Aim of the task =>
Lines from the one containing "Task: Click the example.xyz" through the final line of the entries below: reproduce them exactly, all of them and only them.
══ Given data
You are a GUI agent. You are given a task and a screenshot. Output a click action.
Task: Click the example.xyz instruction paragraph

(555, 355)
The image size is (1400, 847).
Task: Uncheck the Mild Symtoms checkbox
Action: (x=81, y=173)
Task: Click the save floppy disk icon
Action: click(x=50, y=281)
════
Reply =>
Task: Click the example.xyz instruction paragraph

(555, 355)
The image size is (1400, 847).
Task: Uncheck the Mild Symtoms checkbox
Action: (x=81, y=173)
Task: Click the save floppy disk icon
Action: click(x=50, y=281)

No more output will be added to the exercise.